Die Zukunft der Kirche entscheidet sich in den Gemeinden. Diese Ansicht vertritt der Direktor des Sozialwissenschaftlichen Instituts der EKD, Prof. Gerhard Wegner (Hannover), in einem Beitrag für das „Deutsche Pfarrerblatt“. Er trägt den Titel „Renaissance der Kirchengemeinde?“. Wegner analysiert darin die 5. Kirchenmitgliedschaftsuntersuchung (KMU) der EKD. Sie konzentriert sich auf die Rolle der Gemeinden. Das überrasche, so Wegner, „weil nicht zuletzt die Tradition der KMU selbst mitursächlich für eine Ausblendung der Kirchengemeinden aus vielen Bereichen der empirisch sozialen Erforschung der kirchlichen Praxis der letzten Jahrzehnte gewesen ist“. Die Gemeinden seien spätestens… seit Ende der 60er Jahre als „bornierte, milieuverengte, überalterte und sozial letztendlich marginalisierte Restbestände des volkskirchlichen Christentums“ betrachtet worden. Stattdessen habe man sich lieber mit den „kirchlich Distanzierten“ beschäftigt. Das sei ein „arger Realitätsverlust“ gewesen. Wegner: „Wer realistisch Entwicklungsperspektiven der Volkskirche in den Blick nehmen will, der muss sich mit der Lage der Gemeinde befassen.“

45 Prozent fühlen sich ihrer Gemeinde sehr verbunden

Laut Wegner ist die Ortsgemeinde „nach wie vor die mit Abstand wichtigste Drehscheibe der Kirchenmitgliedschaft“. Die KMU habe gezeigt, dass sich 45 Prozent der evangelischen Kirchenmitglieder ihrer Gemeinde sehr oder ziemlich verbunden fühlen, ebenso der evangelischen Kirche insgesamt. Beides lasse sich gleichsetzen. Die Landeskirchen sowie andere evangelische oder diakonische Einrichtungen fielen demgegenüber weit ab.

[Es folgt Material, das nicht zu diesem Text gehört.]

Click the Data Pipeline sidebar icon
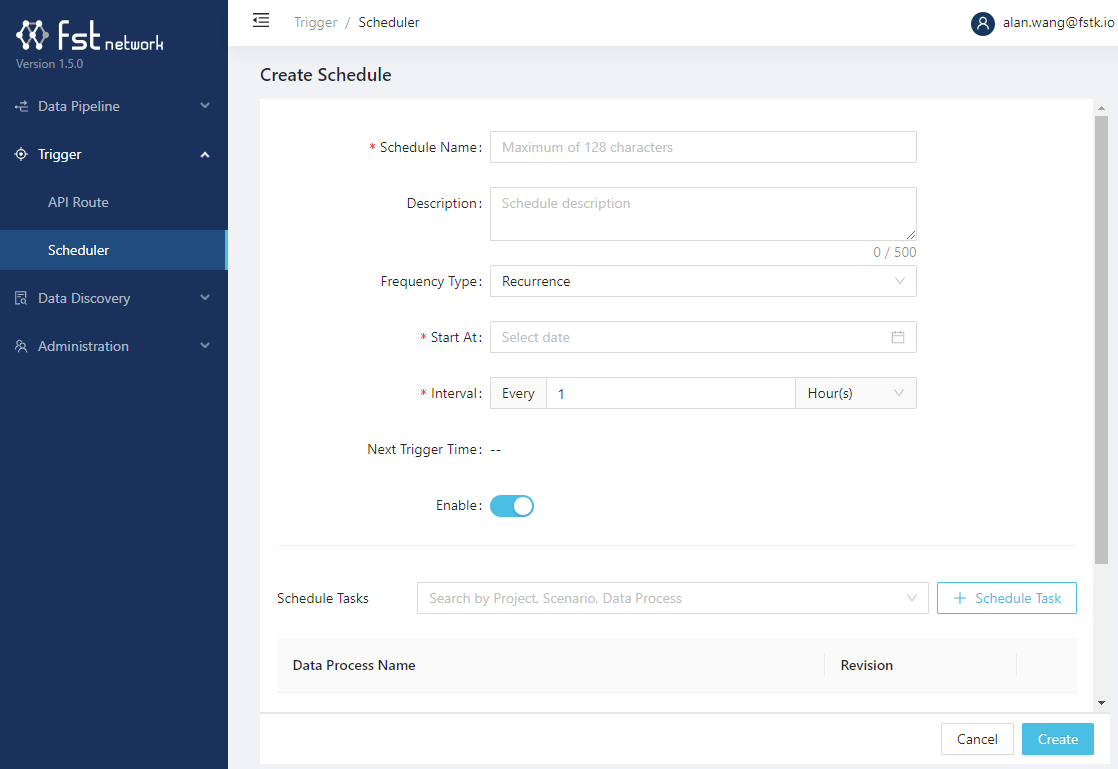Image resolution: width=1118 pixels, height=769 pixels. [x=22, y=107]
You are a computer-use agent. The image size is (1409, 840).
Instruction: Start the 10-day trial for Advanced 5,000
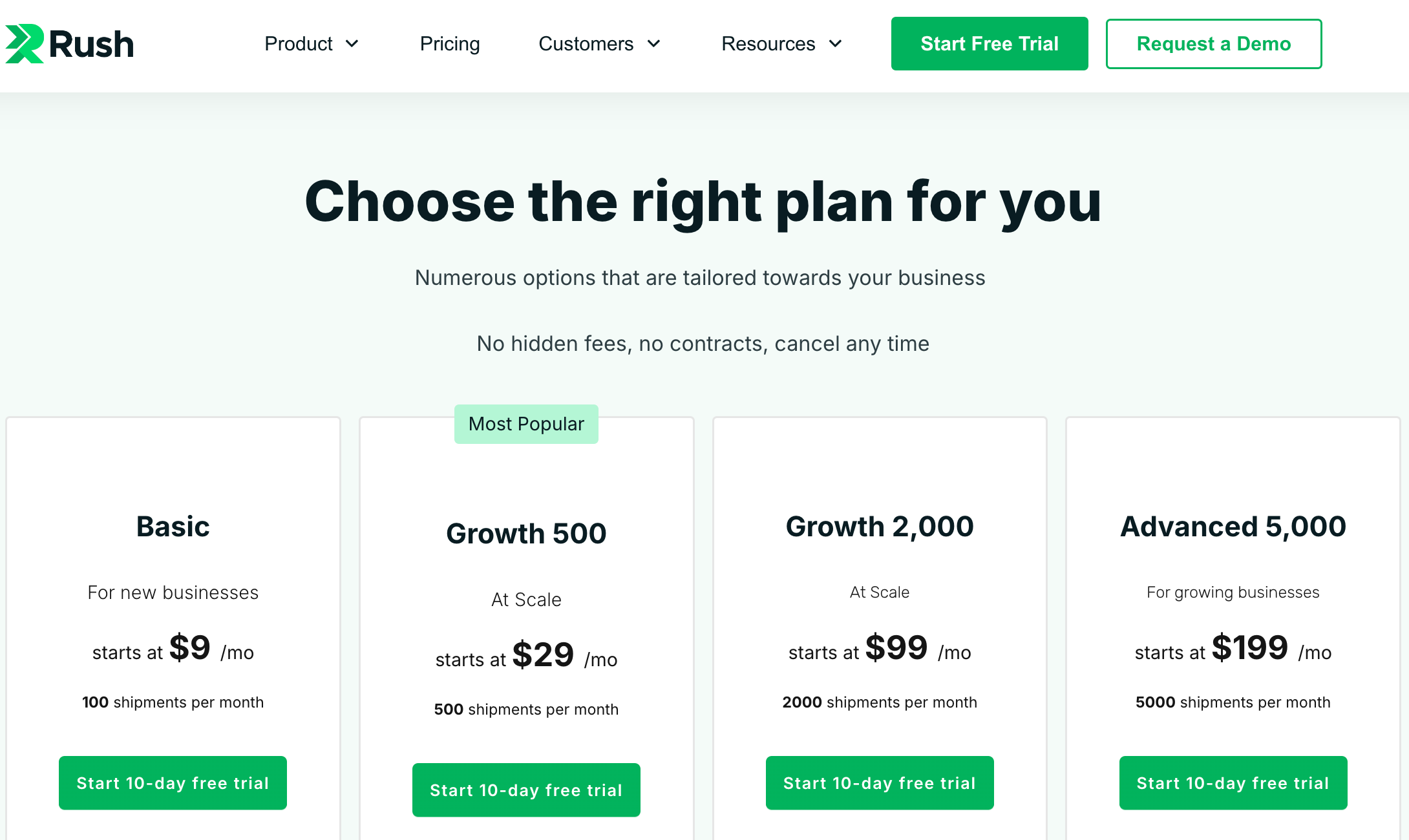pyautogui.click(x=1233, y=782)
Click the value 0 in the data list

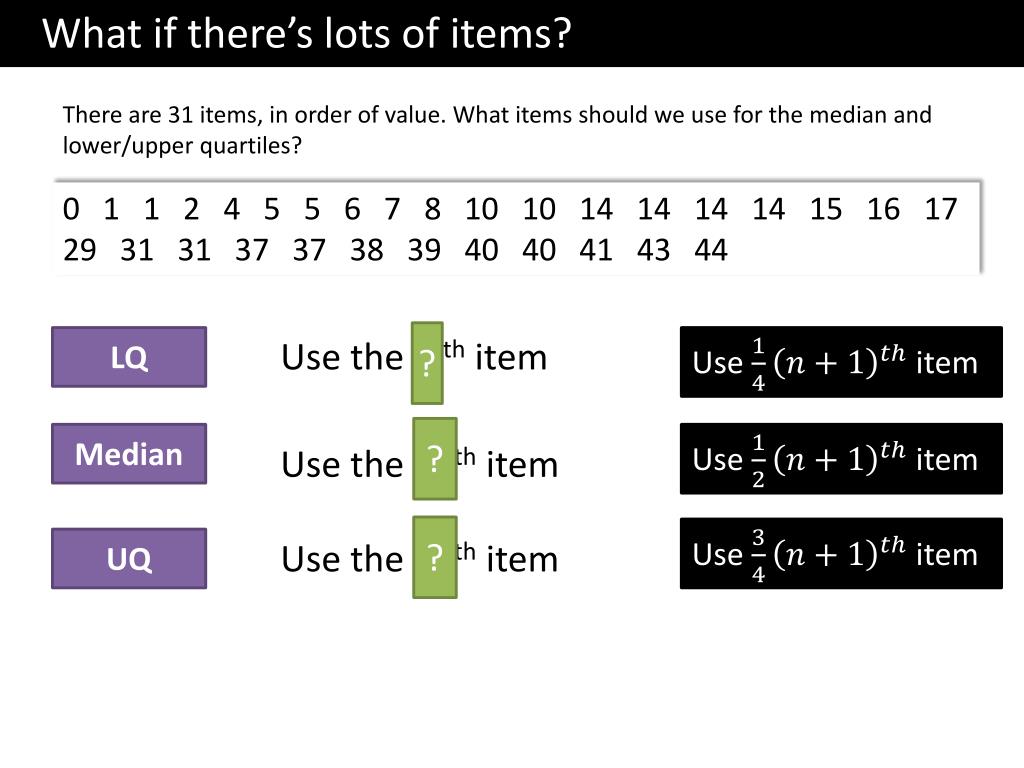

Die häufig geäußerte Vermutung, dass sich viele Protestanten zwar der Kirche insgesamt verbunden fühlten, nicht aber der Gemeinde vor Ort, lasse sich daher nicht halten.

Alle Kampagnen unter Distanzierten liefen ins Leere

Wie Wegner weiter schreibt, wächst Kirche vor allem durch die Gemeinden. Sie zeichneten das „Realbild“ von Kirche. Wegner: „Es war ja in der Vergangenheit immer wieder verblüffend zu sehen, wie groß angelegte Kampagnen zur Gewinnung der kirchlich Distanzierten oder gar Konfessionslosen angestellt wurden, die zwar dieses Ziel verfehlten, aber faktisch zur ‚Modernisierung’ der bereits der Kirche verbundenen Menschen beigetragen haben.“ Als Beispiel nennt er das kirchliche Engagement auf der Weltausstellung Expo 2000 in Hannover. Wer die Kirche weiterentwickeln wolle, müsse bei den 45 Prozent der Engagierten ansetzen und ihre Verbundenheit zur Kirche stabilisieren. Denn von diesen rund zehn Millionen Christen in der EKD hänge „ganz viel“ ab. Das schließe nicht aus, dass sich am Rand der Kirche Erneuerungen ergeben können, die den „Kern“ befruchten. Man werde sehen, was Migrantengemeinden und neue religiöse Bewegungen diesbezüglich einbrächten. Herausgeber des Deutschen Pfarrerblatts ist der Verband evangelischer Pfarrerinnen und Pfarrer in Deutschland (Kassel).